§ WORK INSTRUCTION
Among the entries below, extract exactly the lines that run from the one with "Yoga (1046, 456)" through the one with "[region] (222, 1571)", both ends included.

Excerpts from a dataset

((

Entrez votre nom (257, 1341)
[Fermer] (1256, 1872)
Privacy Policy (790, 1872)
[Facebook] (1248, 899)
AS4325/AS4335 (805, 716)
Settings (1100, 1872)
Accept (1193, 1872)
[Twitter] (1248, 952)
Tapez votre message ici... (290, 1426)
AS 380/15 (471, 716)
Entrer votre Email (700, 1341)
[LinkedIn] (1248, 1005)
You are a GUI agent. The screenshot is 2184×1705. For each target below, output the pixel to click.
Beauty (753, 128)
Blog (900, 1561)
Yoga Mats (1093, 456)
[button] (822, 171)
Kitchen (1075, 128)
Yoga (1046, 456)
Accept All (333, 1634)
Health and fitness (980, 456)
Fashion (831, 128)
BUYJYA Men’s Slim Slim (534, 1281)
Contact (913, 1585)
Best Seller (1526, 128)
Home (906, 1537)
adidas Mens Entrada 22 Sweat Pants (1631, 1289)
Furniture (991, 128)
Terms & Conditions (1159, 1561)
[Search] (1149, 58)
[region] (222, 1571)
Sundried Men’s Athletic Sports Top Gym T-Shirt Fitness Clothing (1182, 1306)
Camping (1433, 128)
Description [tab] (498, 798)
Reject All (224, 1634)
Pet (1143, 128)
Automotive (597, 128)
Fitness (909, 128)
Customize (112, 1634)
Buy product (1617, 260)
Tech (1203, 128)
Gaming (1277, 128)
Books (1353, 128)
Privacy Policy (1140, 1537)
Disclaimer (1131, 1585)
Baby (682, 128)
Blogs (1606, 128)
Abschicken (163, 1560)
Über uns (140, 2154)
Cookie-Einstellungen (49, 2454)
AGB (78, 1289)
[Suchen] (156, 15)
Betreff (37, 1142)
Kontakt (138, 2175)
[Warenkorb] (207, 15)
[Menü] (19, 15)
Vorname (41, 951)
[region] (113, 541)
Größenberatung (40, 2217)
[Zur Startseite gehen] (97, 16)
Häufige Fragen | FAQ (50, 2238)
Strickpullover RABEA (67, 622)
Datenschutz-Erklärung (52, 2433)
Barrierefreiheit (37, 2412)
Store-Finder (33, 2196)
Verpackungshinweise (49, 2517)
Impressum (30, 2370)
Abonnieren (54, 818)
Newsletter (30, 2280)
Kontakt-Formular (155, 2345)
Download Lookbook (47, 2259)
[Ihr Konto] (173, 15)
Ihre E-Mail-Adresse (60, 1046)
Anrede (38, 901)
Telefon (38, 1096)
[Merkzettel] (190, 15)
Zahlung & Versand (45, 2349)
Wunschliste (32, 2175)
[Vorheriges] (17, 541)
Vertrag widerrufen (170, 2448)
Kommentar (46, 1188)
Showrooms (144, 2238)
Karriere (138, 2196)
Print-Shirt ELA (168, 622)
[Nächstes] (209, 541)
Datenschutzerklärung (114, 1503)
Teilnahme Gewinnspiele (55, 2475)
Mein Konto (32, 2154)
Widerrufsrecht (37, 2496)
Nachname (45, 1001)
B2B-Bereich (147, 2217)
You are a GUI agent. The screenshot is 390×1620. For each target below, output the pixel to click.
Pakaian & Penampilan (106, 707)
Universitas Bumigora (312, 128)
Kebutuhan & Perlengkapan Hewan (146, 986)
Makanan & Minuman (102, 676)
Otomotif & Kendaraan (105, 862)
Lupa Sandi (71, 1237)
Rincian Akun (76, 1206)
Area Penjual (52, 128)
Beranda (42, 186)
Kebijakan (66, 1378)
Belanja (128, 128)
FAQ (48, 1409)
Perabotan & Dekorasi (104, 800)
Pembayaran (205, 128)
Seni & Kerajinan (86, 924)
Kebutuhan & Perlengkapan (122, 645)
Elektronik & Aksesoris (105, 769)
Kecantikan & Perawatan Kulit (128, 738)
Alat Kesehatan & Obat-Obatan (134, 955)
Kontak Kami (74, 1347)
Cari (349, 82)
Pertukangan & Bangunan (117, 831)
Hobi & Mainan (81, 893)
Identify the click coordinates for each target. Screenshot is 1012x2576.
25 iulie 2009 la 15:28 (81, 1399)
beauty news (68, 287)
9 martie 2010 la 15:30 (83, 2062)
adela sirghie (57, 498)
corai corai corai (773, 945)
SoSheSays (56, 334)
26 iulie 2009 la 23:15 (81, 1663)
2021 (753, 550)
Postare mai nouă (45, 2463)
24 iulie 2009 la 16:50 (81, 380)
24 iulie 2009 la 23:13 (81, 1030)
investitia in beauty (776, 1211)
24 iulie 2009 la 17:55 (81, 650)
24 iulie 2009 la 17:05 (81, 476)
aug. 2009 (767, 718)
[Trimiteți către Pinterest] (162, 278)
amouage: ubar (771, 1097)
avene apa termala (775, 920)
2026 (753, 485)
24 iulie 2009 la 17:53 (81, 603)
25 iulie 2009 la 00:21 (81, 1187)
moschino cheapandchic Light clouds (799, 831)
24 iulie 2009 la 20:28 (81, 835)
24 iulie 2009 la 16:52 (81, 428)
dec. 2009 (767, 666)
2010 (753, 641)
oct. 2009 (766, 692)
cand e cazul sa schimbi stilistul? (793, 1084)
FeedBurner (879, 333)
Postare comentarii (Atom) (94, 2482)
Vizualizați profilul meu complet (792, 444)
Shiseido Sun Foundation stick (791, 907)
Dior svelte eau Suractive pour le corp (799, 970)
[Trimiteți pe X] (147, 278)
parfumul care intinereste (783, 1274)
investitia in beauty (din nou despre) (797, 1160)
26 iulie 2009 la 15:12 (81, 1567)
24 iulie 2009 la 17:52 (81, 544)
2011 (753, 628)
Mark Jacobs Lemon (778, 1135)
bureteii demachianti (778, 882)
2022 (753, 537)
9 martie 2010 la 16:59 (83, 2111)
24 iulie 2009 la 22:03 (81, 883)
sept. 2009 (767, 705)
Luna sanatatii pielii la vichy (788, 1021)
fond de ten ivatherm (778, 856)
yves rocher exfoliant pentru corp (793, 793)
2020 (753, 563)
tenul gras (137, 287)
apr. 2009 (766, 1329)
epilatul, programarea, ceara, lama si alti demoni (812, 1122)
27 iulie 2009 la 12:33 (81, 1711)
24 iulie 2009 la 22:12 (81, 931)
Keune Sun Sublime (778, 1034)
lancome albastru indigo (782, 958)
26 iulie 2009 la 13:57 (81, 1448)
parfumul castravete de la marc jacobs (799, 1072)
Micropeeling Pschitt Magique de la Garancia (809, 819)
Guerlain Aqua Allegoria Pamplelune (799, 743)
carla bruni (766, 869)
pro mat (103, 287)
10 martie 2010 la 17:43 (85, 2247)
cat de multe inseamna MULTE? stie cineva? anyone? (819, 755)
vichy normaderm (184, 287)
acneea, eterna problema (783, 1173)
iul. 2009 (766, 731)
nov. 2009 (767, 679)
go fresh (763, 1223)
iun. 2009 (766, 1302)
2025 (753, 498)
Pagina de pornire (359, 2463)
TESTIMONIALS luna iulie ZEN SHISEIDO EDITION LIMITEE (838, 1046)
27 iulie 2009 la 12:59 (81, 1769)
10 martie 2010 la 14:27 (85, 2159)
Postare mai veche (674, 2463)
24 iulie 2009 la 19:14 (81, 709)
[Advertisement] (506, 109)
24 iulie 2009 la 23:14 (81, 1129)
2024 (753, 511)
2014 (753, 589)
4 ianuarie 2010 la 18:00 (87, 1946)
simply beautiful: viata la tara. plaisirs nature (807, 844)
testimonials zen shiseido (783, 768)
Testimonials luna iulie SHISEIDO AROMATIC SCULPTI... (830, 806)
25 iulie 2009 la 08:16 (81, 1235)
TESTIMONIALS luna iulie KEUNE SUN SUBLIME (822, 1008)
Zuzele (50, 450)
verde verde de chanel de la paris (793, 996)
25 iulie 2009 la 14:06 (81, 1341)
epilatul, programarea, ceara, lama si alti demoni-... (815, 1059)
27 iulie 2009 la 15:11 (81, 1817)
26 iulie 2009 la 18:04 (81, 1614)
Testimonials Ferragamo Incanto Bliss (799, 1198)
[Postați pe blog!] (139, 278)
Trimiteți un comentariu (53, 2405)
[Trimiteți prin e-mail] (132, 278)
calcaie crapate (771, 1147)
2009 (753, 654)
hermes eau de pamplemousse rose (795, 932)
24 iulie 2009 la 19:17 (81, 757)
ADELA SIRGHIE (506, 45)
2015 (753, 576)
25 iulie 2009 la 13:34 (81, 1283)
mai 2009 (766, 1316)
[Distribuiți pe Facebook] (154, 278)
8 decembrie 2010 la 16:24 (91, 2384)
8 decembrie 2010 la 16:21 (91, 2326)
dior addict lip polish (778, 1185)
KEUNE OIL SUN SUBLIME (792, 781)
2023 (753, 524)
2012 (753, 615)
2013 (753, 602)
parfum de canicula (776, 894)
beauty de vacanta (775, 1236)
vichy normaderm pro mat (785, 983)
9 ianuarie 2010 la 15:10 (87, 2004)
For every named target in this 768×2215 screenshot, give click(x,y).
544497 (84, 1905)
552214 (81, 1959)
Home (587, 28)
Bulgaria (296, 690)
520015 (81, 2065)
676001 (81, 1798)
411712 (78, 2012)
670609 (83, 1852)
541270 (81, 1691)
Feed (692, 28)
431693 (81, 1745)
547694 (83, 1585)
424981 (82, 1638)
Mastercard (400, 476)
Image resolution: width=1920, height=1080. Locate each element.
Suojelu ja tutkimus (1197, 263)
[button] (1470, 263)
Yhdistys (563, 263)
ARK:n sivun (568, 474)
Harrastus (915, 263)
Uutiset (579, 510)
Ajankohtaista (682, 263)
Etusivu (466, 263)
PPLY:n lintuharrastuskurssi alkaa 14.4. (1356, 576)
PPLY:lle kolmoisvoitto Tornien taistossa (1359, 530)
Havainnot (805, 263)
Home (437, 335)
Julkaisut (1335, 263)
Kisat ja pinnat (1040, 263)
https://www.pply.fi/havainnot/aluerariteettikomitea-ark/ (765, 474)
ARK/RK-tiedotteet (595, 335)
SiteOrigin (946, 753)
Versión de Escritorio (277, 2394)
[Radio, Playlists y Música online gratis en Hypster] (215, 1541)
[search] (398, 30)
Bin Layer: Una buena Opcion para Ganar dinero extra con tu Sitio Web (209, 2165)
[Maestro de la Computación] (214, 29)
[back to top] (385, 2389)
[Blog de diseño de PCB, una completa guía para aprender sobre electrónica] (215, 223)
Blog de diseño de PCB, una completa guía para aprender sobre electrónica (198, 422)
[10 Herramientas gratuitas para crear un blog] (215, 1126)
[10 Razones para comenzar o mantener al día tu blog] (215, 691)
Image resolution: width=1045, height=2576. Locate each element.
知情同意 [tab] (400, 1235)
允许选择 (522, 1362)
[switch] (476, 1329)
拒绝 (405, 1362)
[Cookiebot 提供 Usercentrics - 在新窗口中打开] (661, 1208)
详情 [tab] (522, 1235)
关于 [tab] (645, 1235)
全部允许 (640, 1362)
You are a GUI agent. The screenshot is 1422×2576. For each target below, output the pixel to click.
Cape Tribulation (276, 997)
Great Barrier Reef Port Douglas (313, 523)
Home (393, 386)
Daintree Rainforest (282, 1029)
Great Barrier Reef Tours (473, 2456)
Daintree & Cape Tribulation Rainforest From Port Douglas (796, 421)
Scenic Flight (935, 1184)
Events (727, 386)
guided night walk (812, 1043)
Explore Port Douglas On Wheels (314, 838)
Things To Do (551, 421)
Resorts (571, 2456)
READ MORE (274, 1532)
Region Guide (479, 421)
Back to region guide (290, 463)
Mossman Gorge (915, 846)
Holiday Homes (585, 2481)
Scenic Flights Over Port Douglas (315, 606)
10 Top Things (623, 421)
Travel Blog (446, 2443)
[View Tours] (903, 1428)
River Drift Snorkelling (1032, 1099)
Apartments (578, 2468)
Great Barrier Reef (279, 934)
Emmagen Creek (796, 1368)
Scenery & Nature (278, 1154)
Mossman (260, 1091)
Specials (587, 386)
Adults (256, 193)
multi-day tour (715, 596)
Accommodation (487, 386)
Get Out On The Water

))

§ YOUR SOLUTION
Yoga (1046, 456)
Accept All (333, 1634)
Health and fitness (980, 456)
Fashion (831, 128)
BUYJYA Men’s Slim Slim (534, 1281)
Contact (913, 1585)
Best Seller (1526, 128)
Home (906, 1537)
adidas Mens Entrada 22 Sweat Pants (1631, 1289)
Furniture (991, 128)
Terms & Conditions (1159, 1561)
[Search] (1149, 58)
[region] (222, 1571)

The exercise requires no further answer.